• Given records
-=-=-

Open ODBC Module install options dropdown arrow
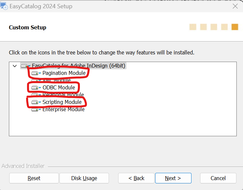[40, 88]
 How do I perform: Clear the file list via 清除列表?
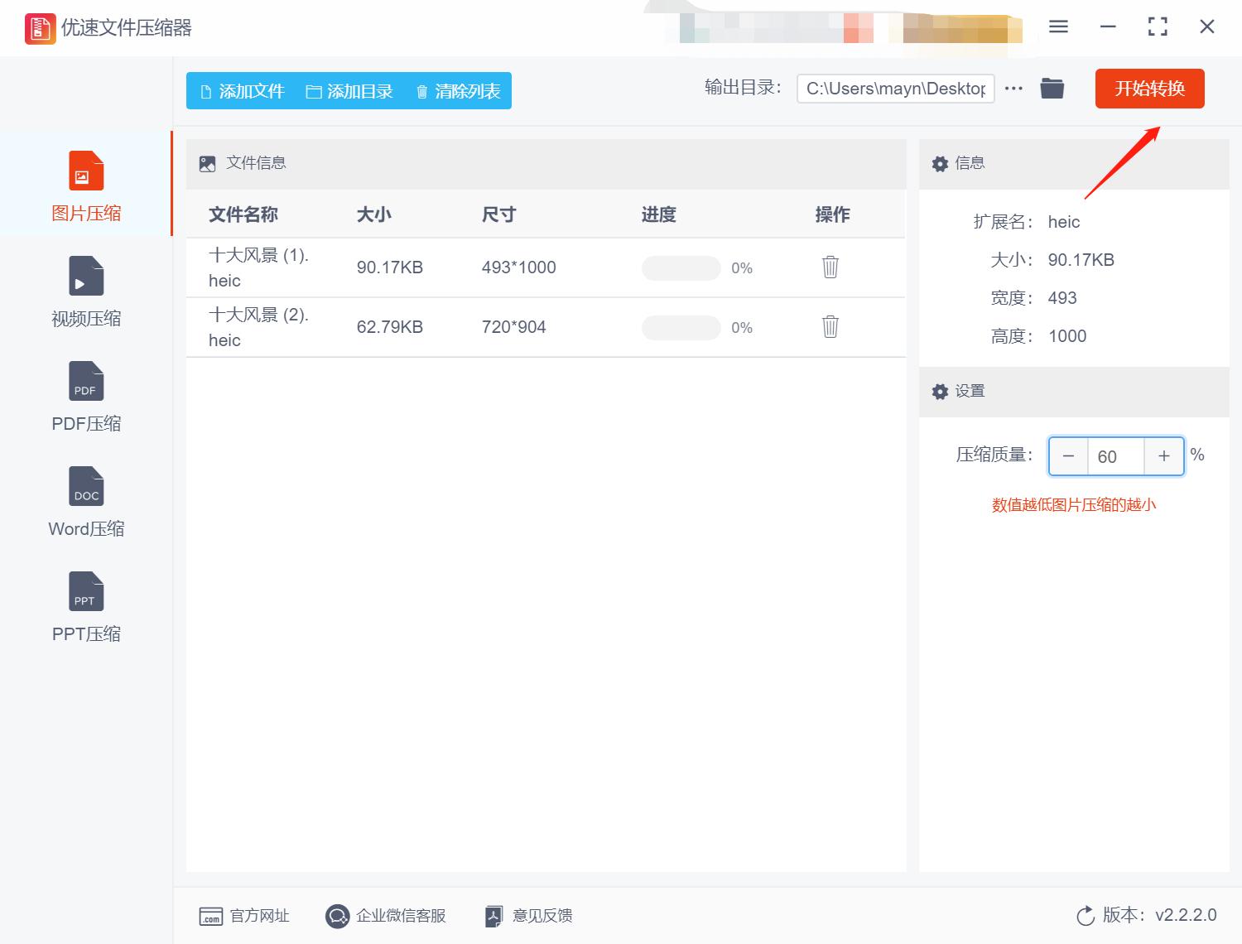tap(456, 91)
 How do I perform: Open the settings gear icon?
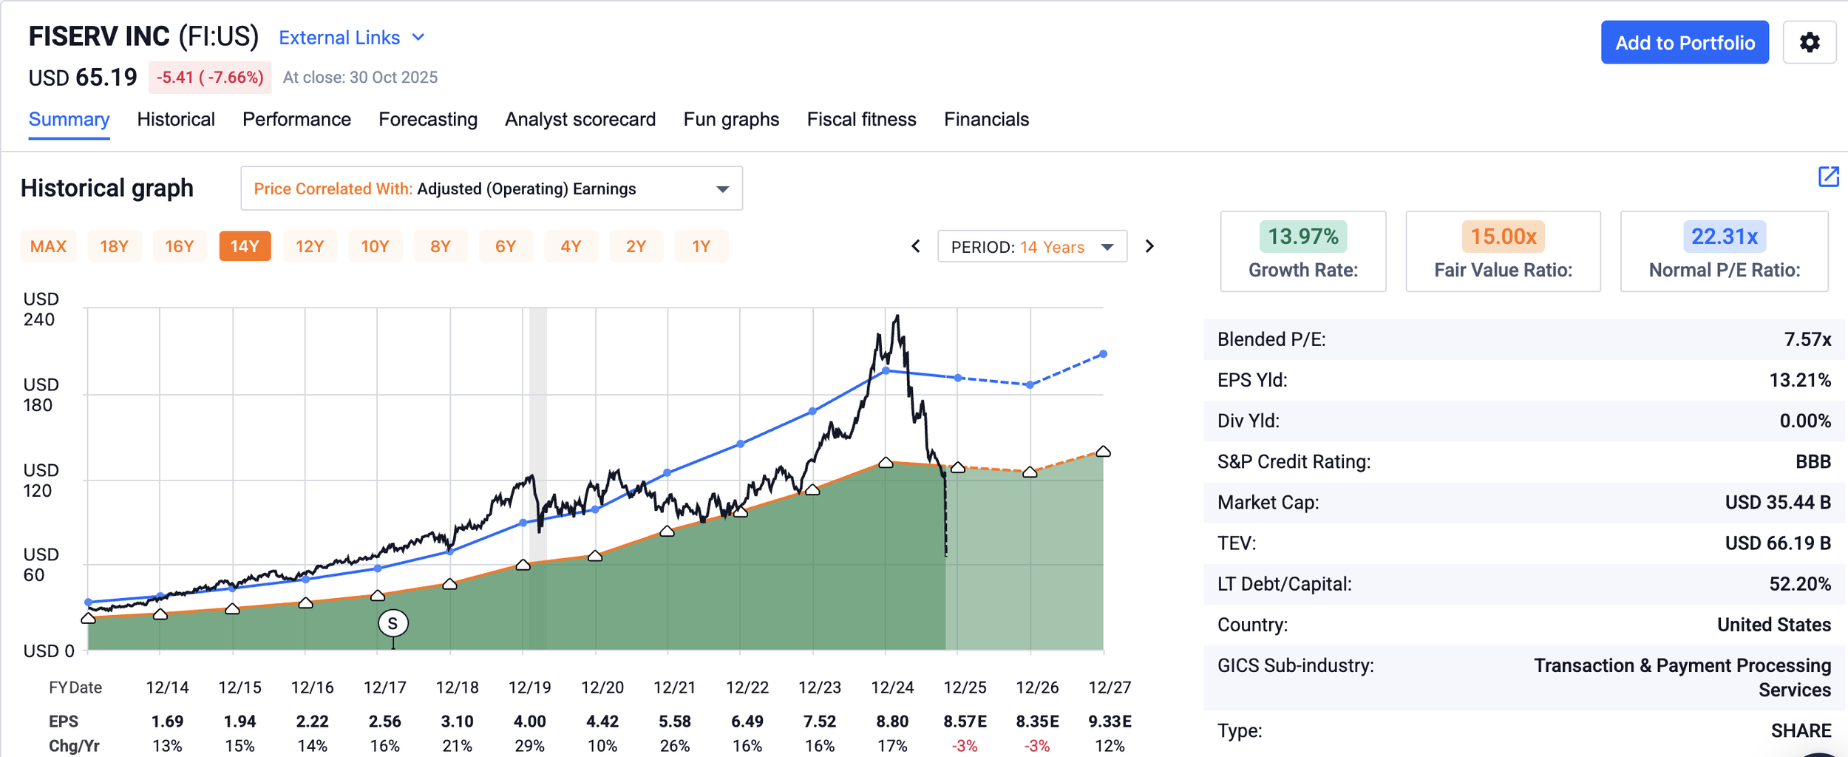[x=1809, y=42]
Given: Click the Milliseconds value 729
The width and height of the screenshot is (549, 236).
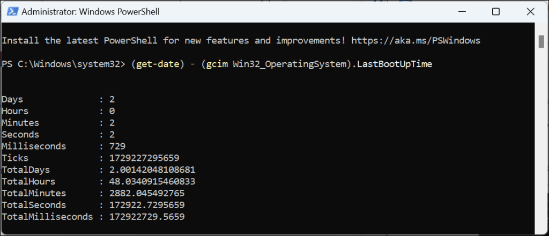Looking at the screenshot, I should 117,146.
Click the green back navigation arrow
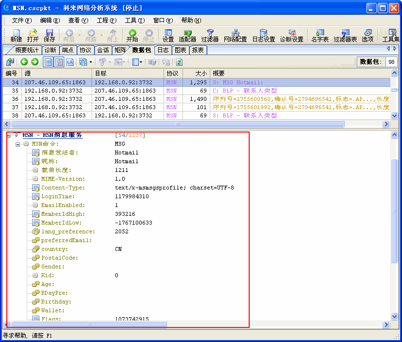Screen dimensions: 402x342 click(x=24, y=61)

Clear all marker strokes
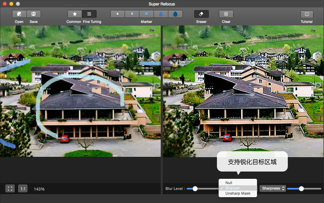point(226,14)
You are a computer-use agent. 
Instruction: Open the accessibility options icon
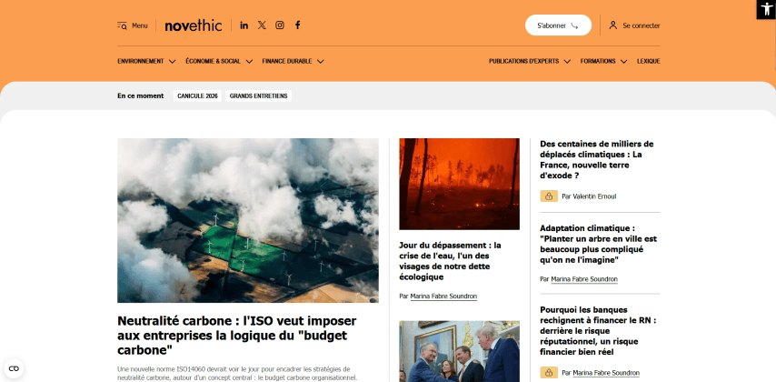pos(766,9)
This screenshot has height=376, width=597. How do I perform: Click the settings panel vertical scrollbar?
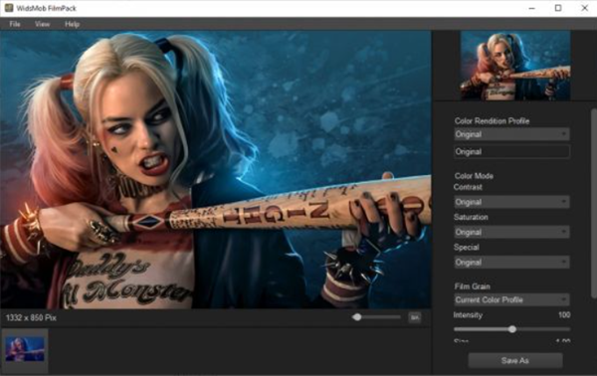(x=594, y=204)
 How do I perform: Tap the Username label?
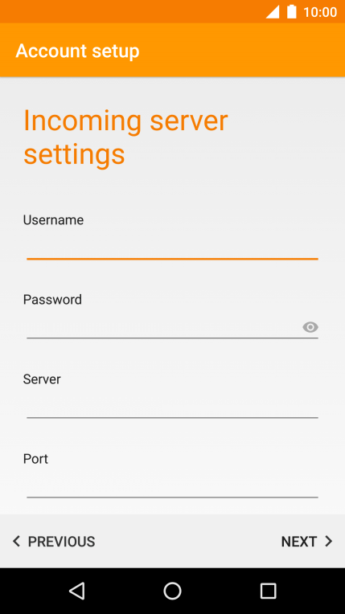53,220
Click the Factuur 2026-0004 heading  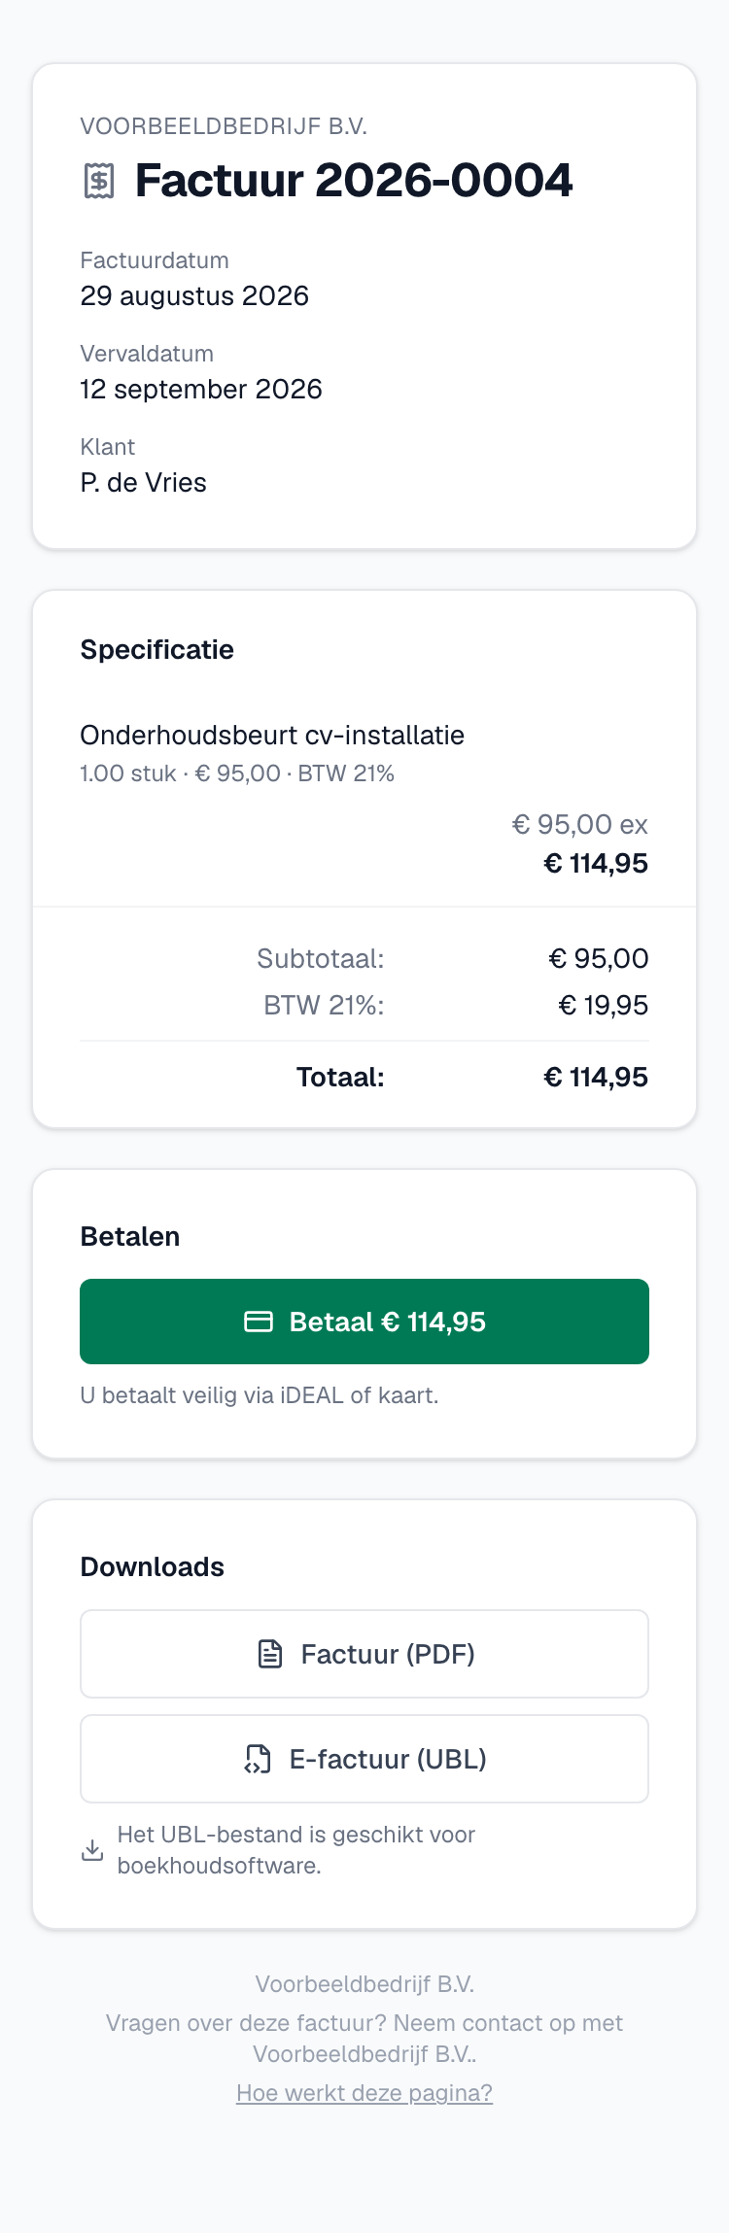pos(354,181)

-=-=-

Take the records above from their first line through the line with "Given: Click the Milliseconds value 729" and set those lines down word for word, minus the pictures.

Open ODBC Module install options dropdown arrow
[40, 88]
 How do I perform: Clear the file list via 清除列表?
tap(456, 91)
 How do I perform: Open the settings gear icon?
[x=1809, y=42]
Given: Click the Milliseconds value 729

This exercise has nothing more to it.